━━━━━ Source passage ━━━━━

The Russian government continued to allow certain individuals and groups privileged access to
foreign trade and state-owned assets. The energy sector is a case in point. Gazprom, the state
monopoly on the production, transportation, and distribution of Russia's natural gas, remained
intact thanks to the lobbying efforts of its highest-ranking patron, then Prime Minister Viktor
Chenomyrdin. It has continued to provide natural gas to domestic consumers at subsidized prices
while selling a certain percentage abroad for hard currency at world market rates. The key
difference is that the profits are now accrued directly by the company's board of directors rather
than the Communist Party. In the oil sector, the state monopoly was replaced by several
vertically-integrated companies that essentially "compete" for the right to export oil abroad. Over
the past several years, companies have won and lost export licenses based on their ability to pay
large bribes to the bureaucrats in government agencies responsible for issuing these licenses.
This pertains to other natural resources as well, such as iron, steel, and non-ferrous metals.
Government officials, in this case usually at the regional-level, would either extract large bribes
in order to grant licenses or insist on becoming a business partner. Because domestic prices have
been, and continue to be, much lower than the international price for most natural resources,
"entrepreneurial" Russians learned quickly that buying them up cheap at home and selling them
abroad was an extremely quick way of amassing great personal wealth without incurring costs.

━━━━━

Problem to solve: Write out the stretch of the passage on Russian trade privileges from "This pertains to" through "without incurring costs.", swapping "natural resources" for "raw materials".

━━━━━ Dataset extract ━━━━━

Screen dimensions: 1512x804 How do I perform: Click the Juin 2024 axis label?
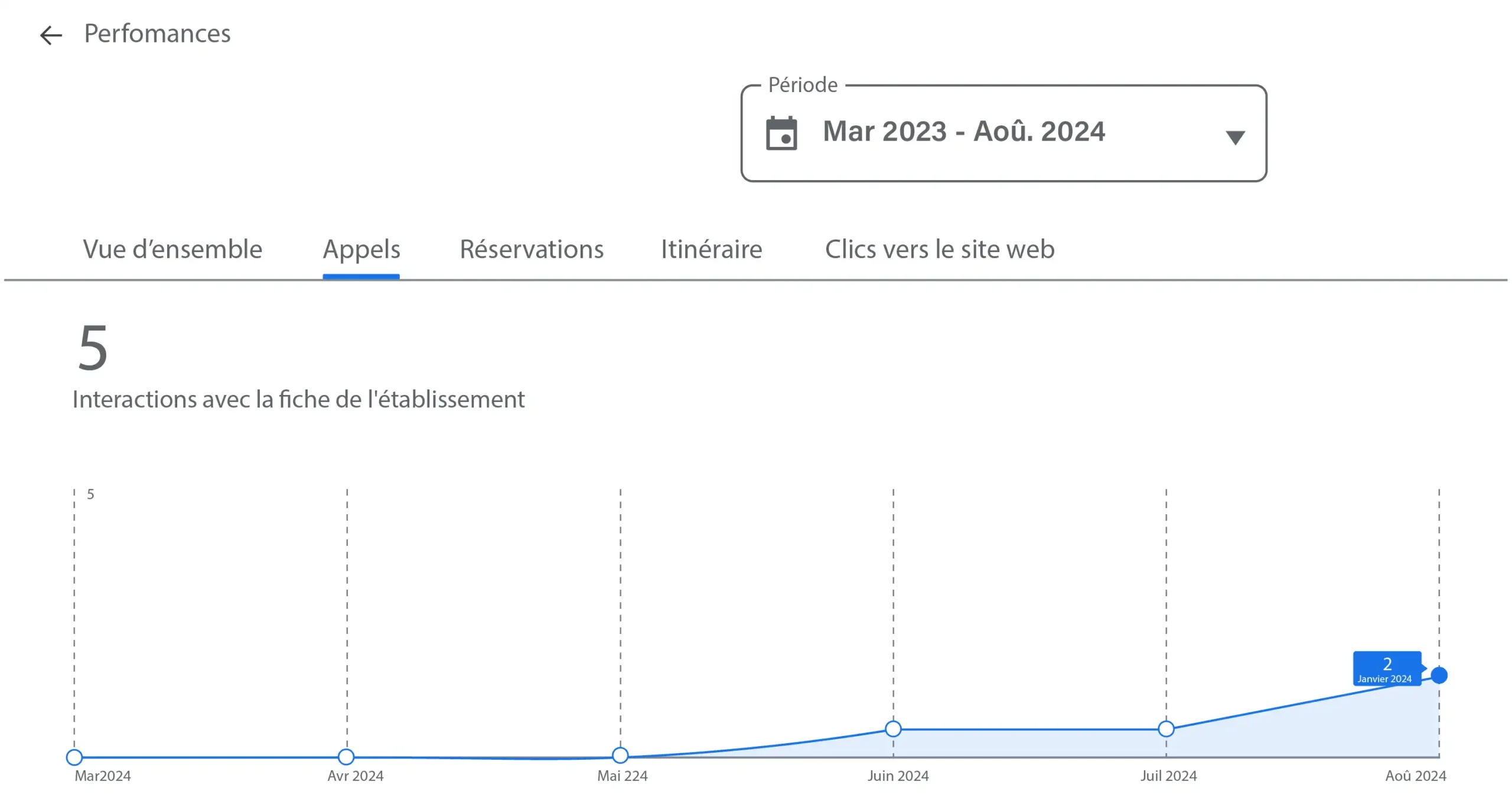tap(898, 776)
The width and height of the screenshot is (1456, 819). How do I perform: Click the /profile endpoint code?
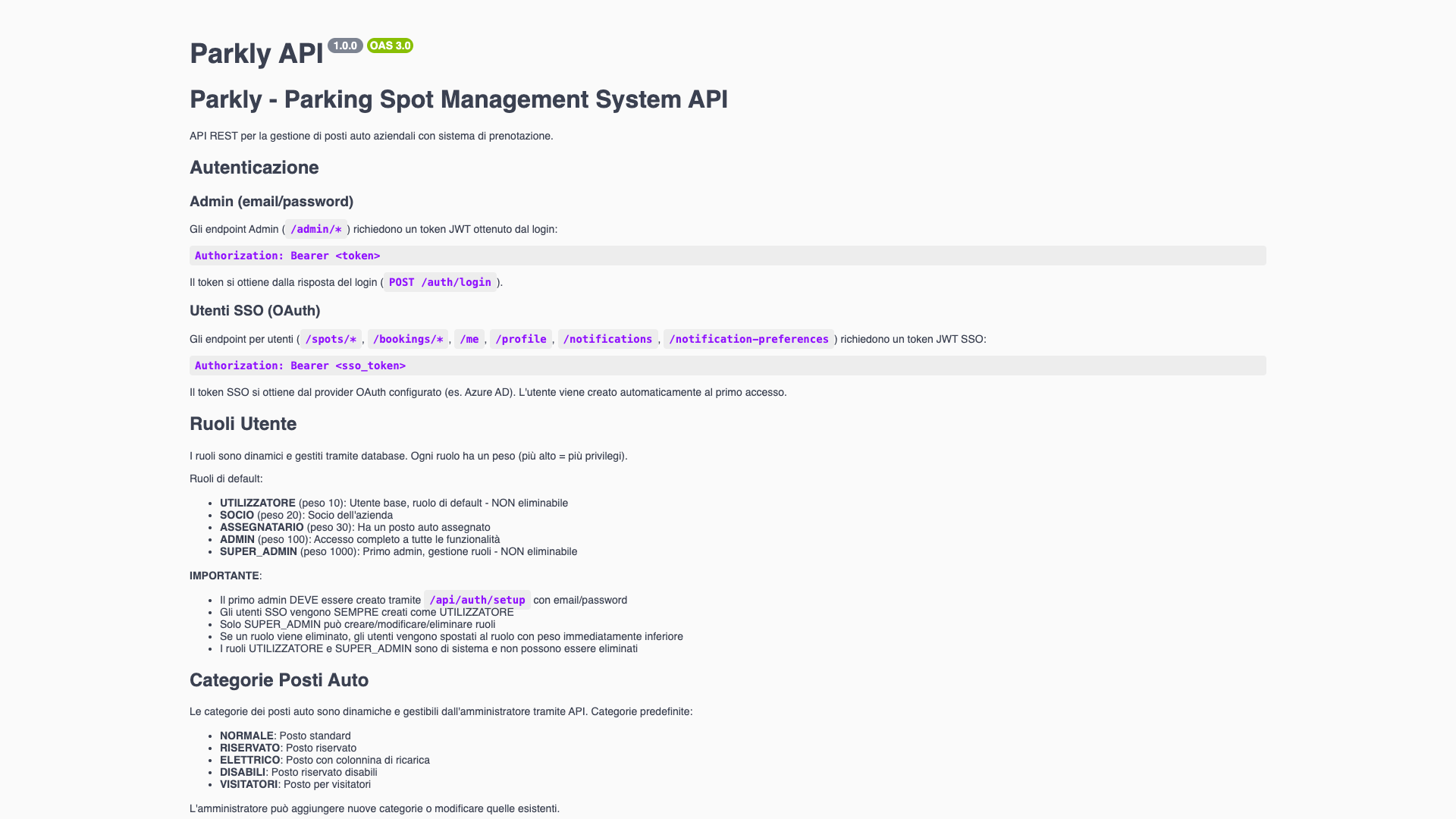[x=521, y=339]
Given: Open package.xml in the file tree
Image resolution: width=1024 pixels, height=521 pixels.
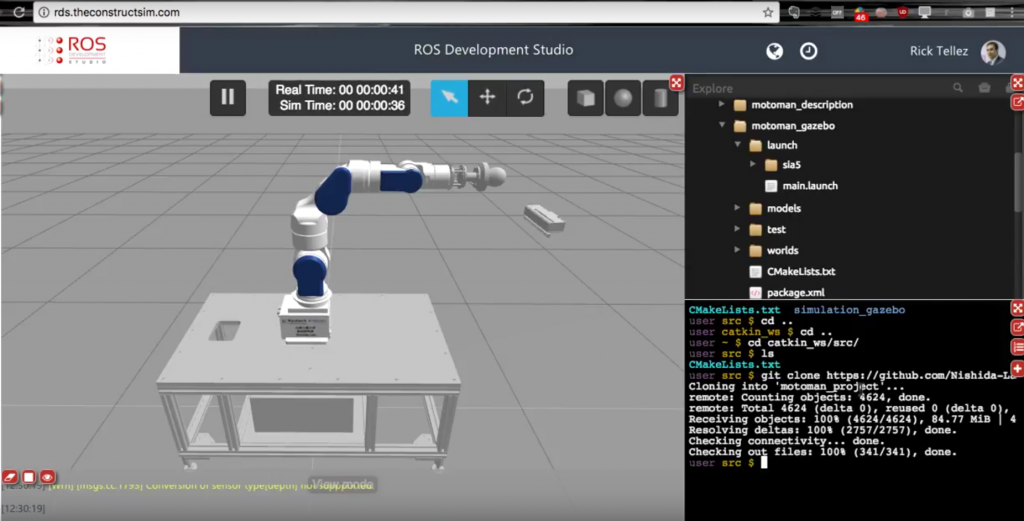Looking at the screenshot, I should coord(795,292).
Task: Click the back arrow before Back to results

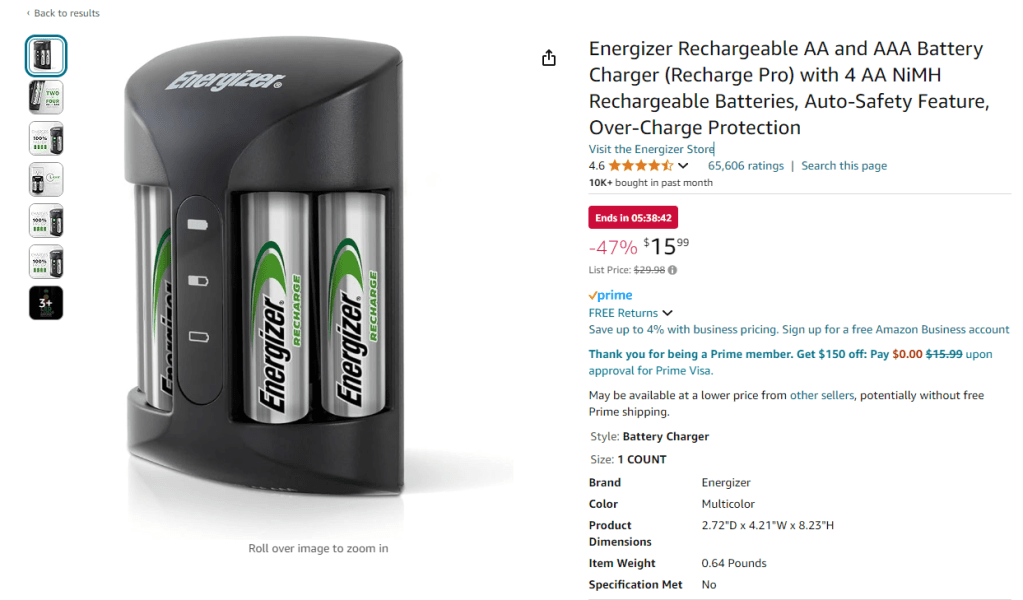Action: 28,13
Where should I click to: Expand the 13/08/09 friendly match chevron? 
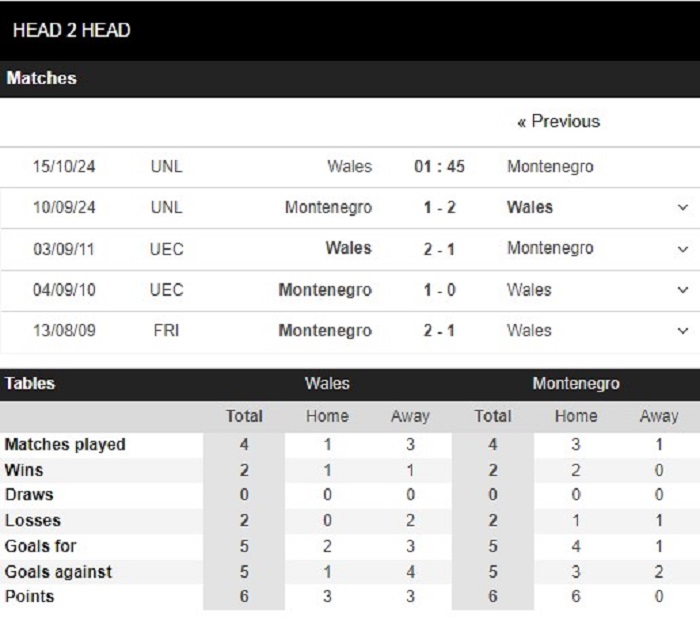(x=683, y=331)
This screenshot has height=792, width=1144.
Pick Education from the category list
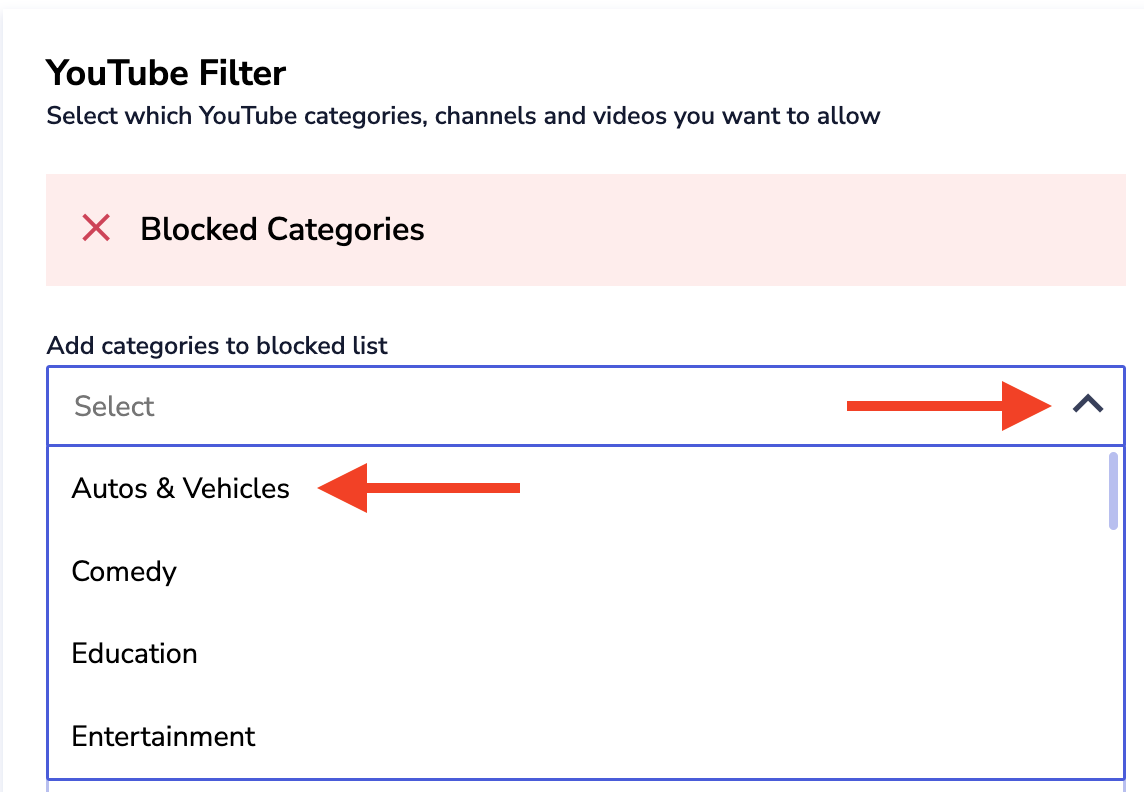click(x=135, y=654)
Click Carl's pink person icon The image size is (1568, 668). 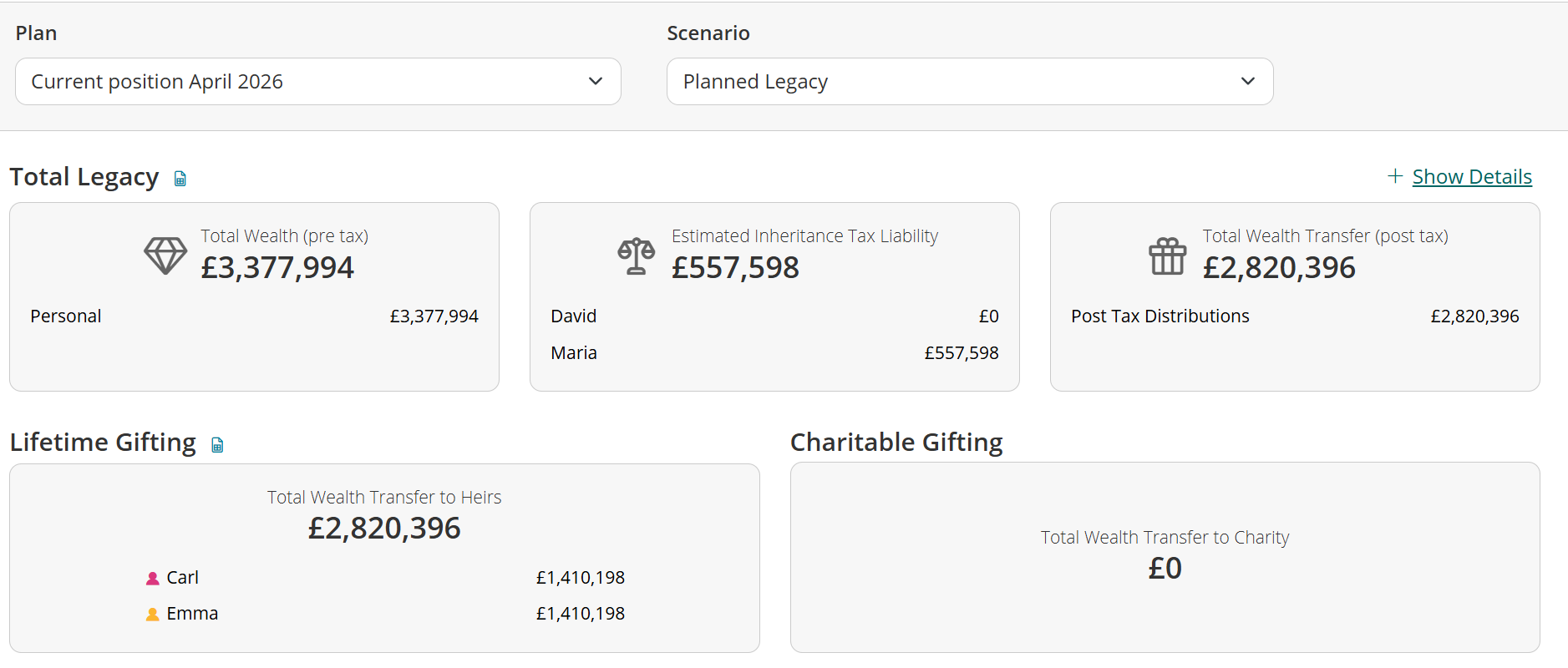click(x=152, y=578)
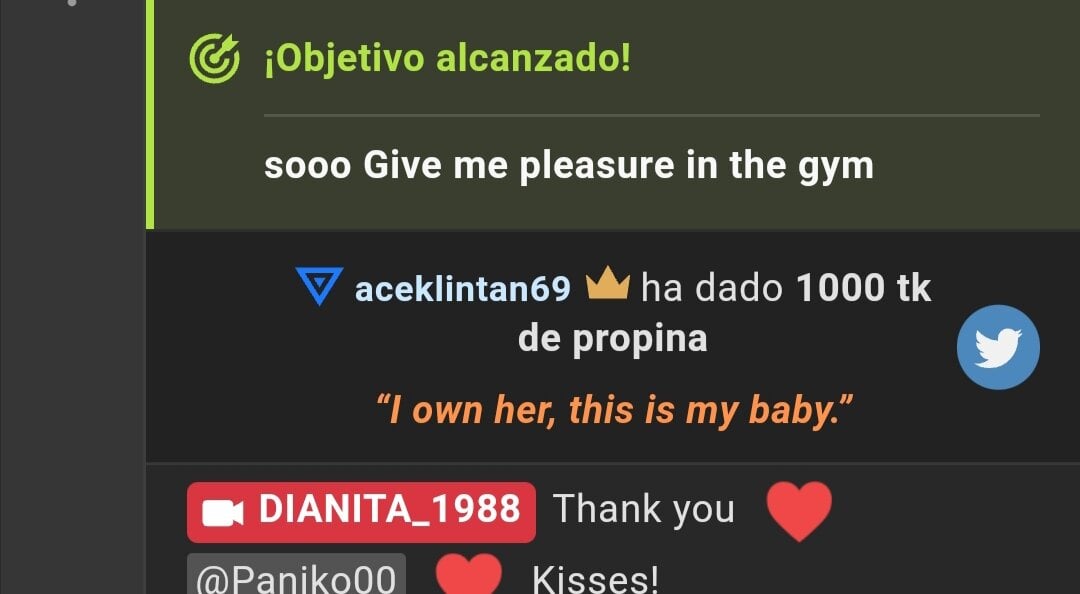
Task: Click the green target goal-reached icon
Action: point(214,59)
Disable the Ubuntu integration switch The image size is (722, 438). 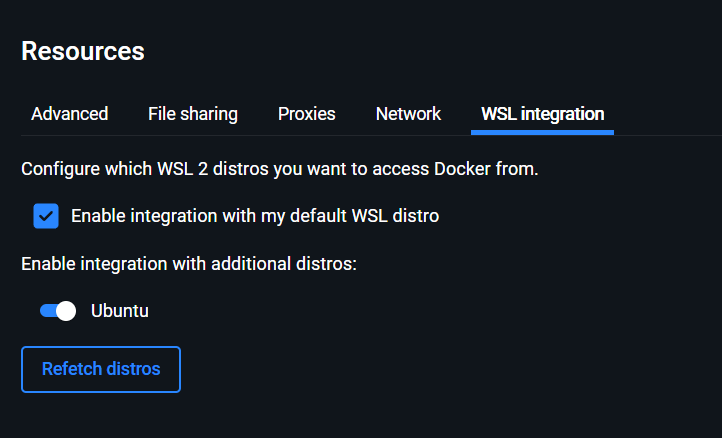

━━━━━

Response to the exercise:
This pertains to other raw materials as well, such as iron, steel, and non-ferrous metals.
Government officials, in this case usually at the regional-level, would either extract large bribes
in order to grant licenses or insist on becoming a business partner. Because domestic prices have
been, and continue to be, much lower than the international price for most raw materials,
"entrepreneurial" Russians learned quickly that buying them up cheap at home and selling them
abroad was an extremely quick way of amassing great personal wealth without incurring costs.